When the season began, depth on the defensive line was a strength of the University of Toledo football team.
My how times have changed.
Injuries to three starters early in the year proved debilitating not only for the obvious reason but for the strain induced to their replacements. A deep rotation that once consisted of nine guys floating on and off the field has been reduced substantially, and as a result production has suffered. After registering multiple sacks in each of the first six games, the Rockets have averaged less than one in the five games since, a drop off likely reflected by an overworked line that is without the deep pool of reinforcements it once had.
"Has that limited our ability to rush the passer?" coach Matt Campbell said last week. "I would definitely say that’s a possibility. Yes."
A strong punch up front was lacking Wednesday when Northern Illinois quarterback Jordan Lynch achieved Football Bowl Subdivision lore by becoming the first player to pass for 400 yards and rush for 150 yards.
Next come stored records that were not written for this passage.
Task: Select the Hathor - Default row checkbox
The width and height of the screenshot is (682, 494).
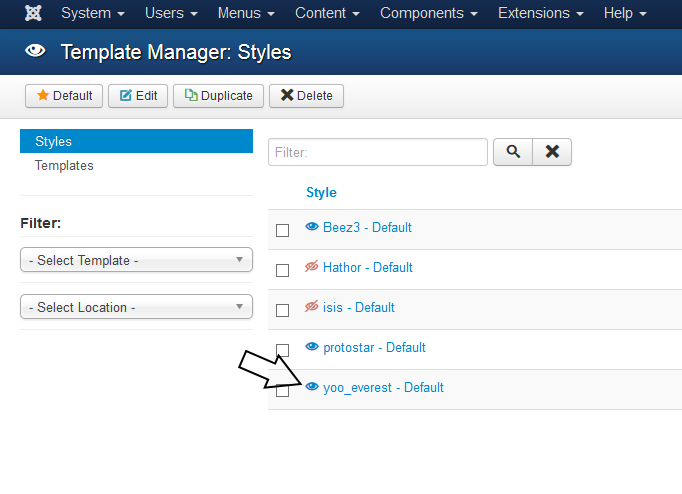Action: 282,270
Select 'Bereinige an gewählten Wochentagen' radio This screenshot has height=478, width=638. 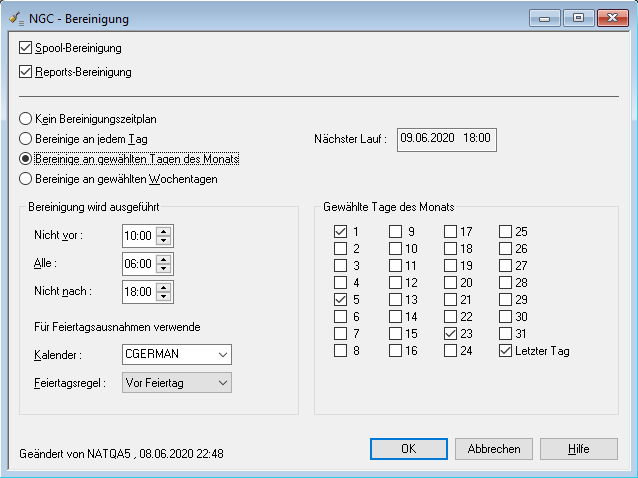click(26, 179)
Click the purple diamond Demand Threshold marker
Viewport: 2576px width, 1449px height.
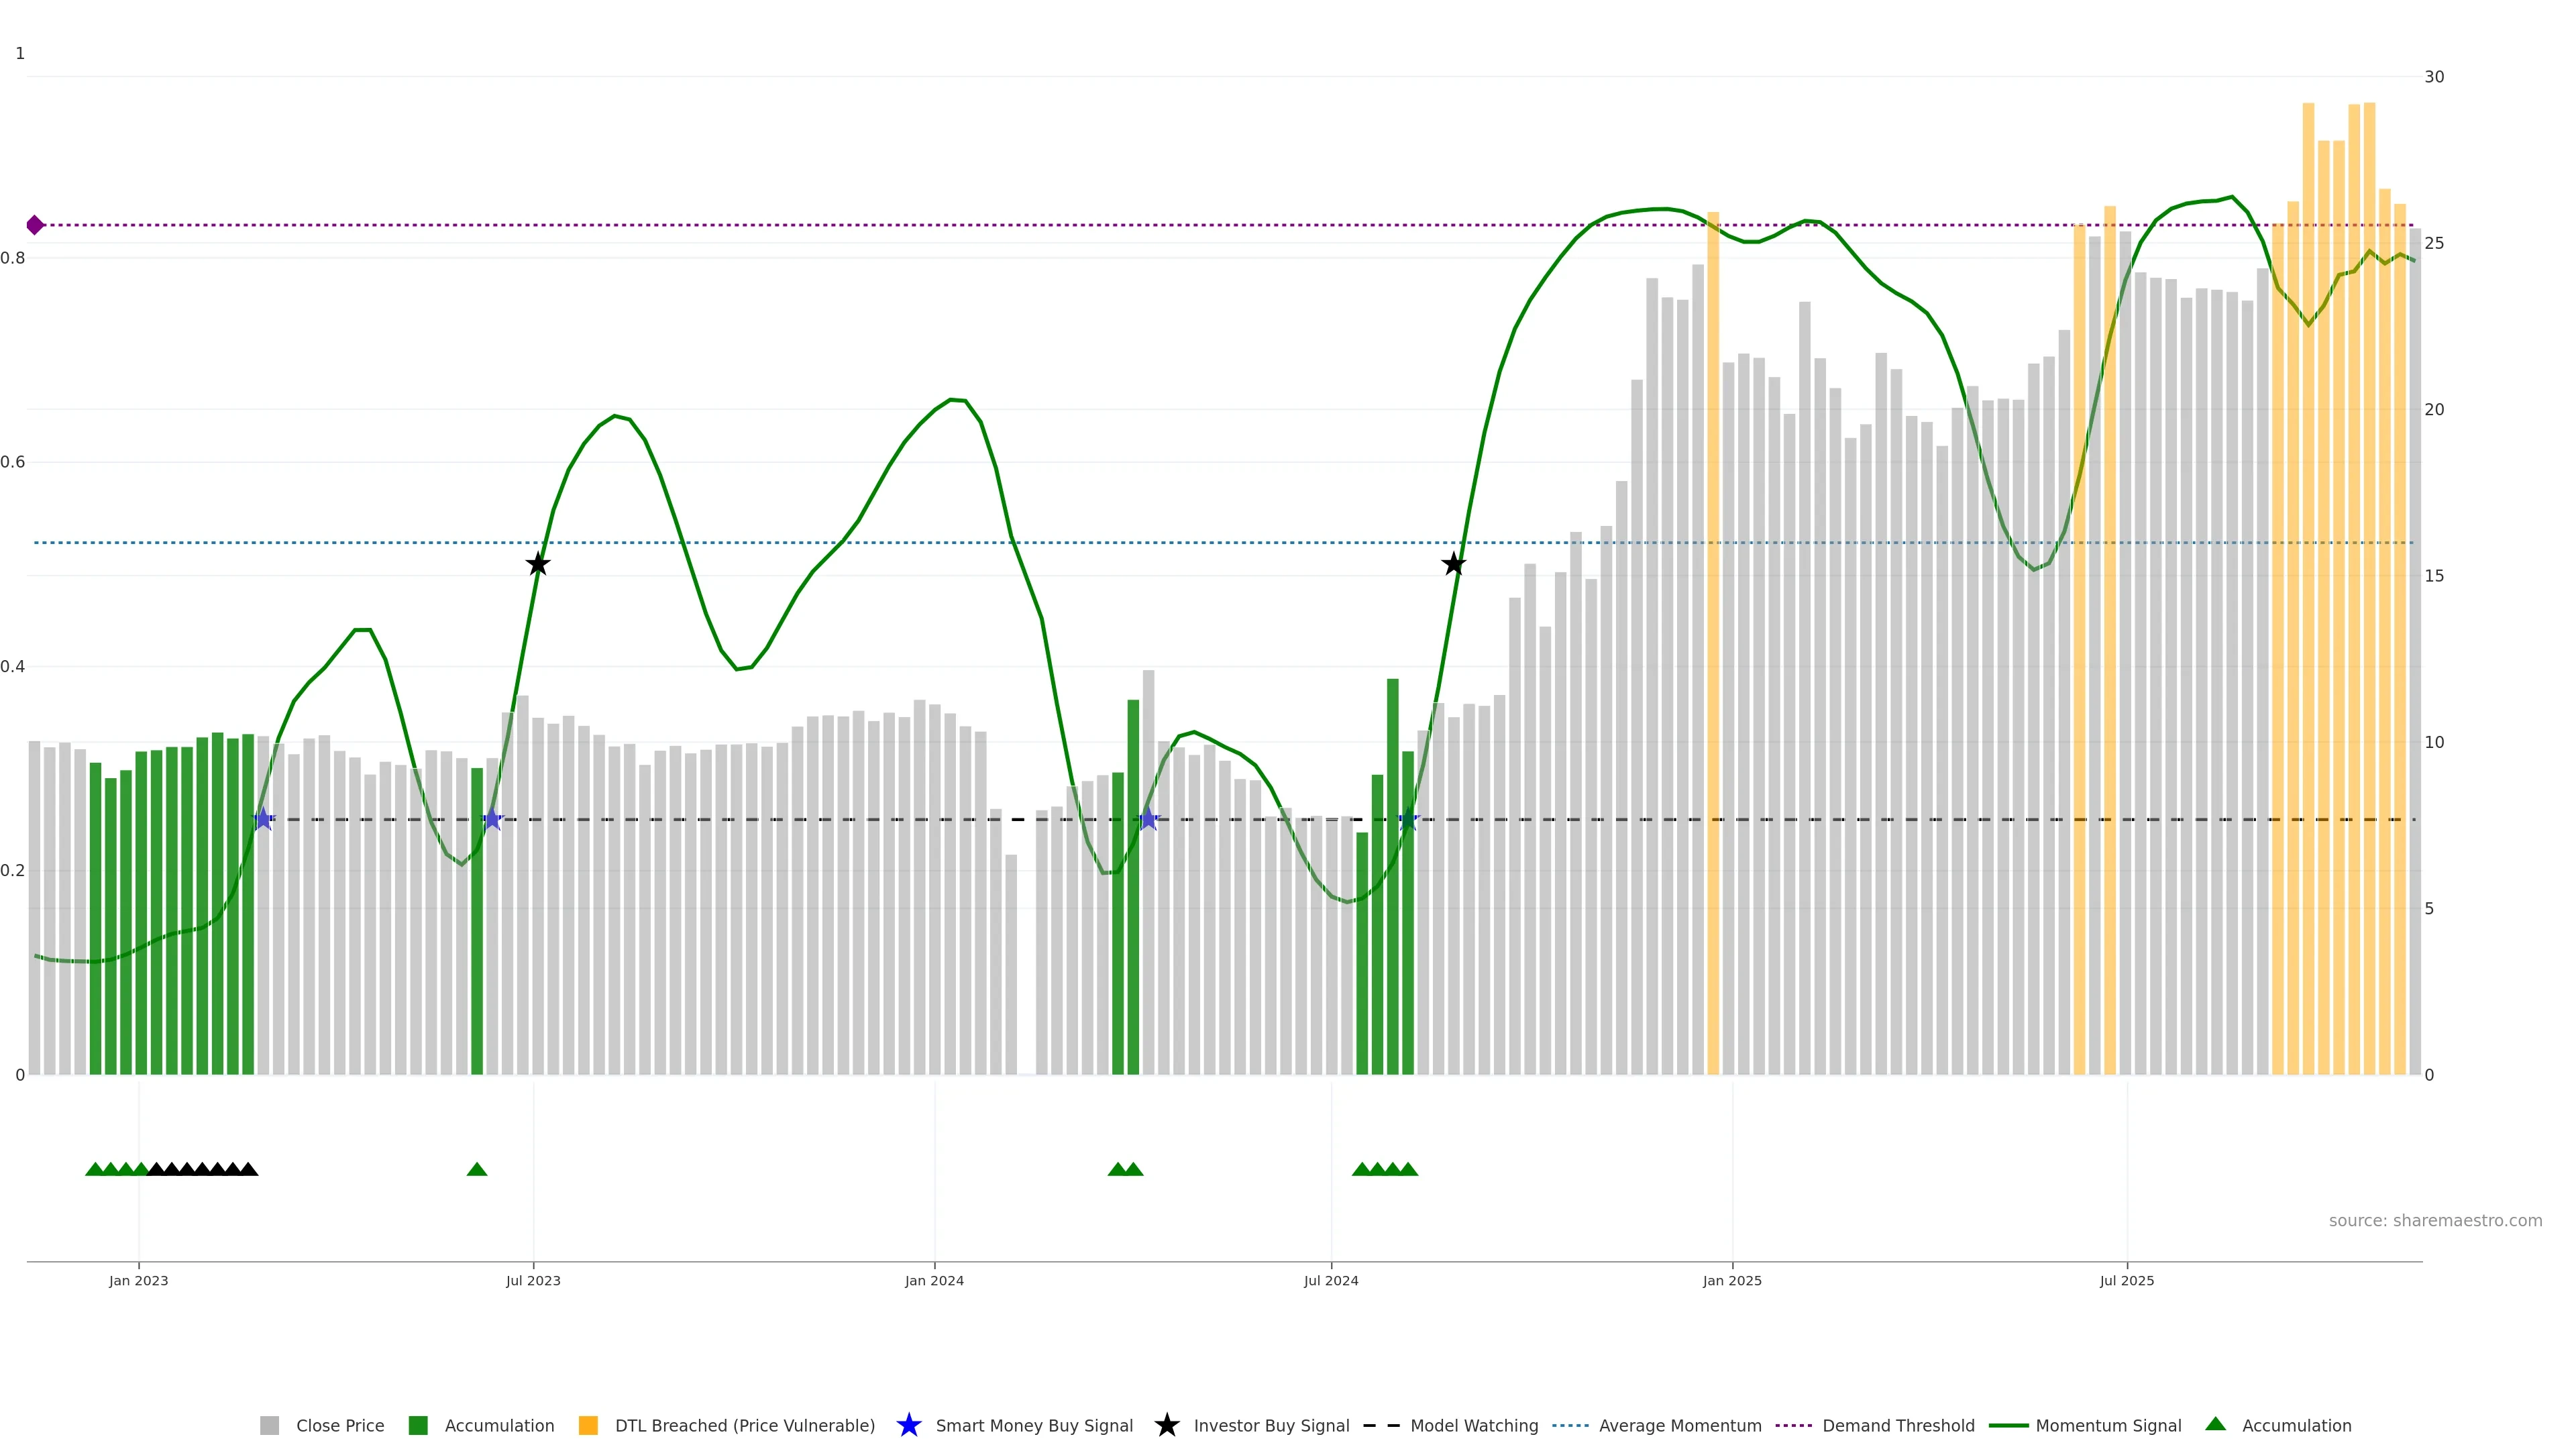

Toledo sacked Lynch once, applying pressure infrequently. That was an improvement from the previous week when the Rockets failed to record a sack for the first time in a loss to Ball State.
"The last six games we’ve played a lot of football and there hasn’t been many games where we had blowout wins," Campbell said. "Our guys have played darn near every snap."
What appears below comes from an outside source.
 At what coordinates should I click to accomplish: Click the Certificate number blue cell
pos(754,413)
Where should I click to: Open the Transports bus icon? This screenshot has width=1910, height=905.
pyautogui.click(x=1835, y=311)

No one’s workload has increased more than ends Ben Pike and Hank Keighley, who were thrust into starting roles six weeks ago after T.J. Fatinikun and Christian Smith sustained season-ending injuries at Western Michigan. The team continued to flourish, winning four in a row, but the line’s success waned after the departure of two top-line guys depleted its depth. Pass rush specialist Jayrone Elliott, who leads the team with six sacks, never developed into a player who is relied upon in obvious run situations. Keenen Gibbs, who sustained an ACL tear in the spring game, did not return, and Grant Pleasant, whom Campbell said might play never did. Additionally, true freshman Allen Covington saw his playing time decrease and apparently has moved to tackle. Lending a hand was Colby Kratch, who began the year at tight end and logs a handful of plays per game.
"Obviously the plays have increased and that probably took some adjusting," said Keighley, whose 7.5 tackles for loss are most on the team.
The interior part of the line reverted to full strength with the return of tackle Danny Farr, who missed six games with a knee injury. All together, Farr, Fatinikun, and Smith, will have missed 22 appearances if the Rockets advance to a bowl game.
Depth next season could again be a concern. Of the 18 seniors who will be honored Tuesday in the final regular season game against Akron, six of them — or one-third — are defensive linemen. Bidding farewell will be four ends — Keighley, Pike, Fatinikun, and Kratch — and tackles Farr and Phil Lewis. The Rockets must replace three line starters in 2013 for the second year in a row. Smith, a junior who is expected to recover from a knee injury, will be the lone holdover.
At least one more game, and likely two, are left to be played this season. Although Akron has yet to score a win over a FBS opponent, its quarterback poses a formidable challenge to a Rockets pass defense that ranks No. 120 in the nation. Senior Dalton Williams leads the MAC with 303.2 passing yards per game, and has thrown a league-high 25 touchdowns. Making his evening uncomfortable will be vital for a Toledo team trying to avoid ending the regular season on a three-game slide.
"I feel like we’re right where we want to be," Keighley said. "Senior year, trying to lead, and playing to the best of our abilities."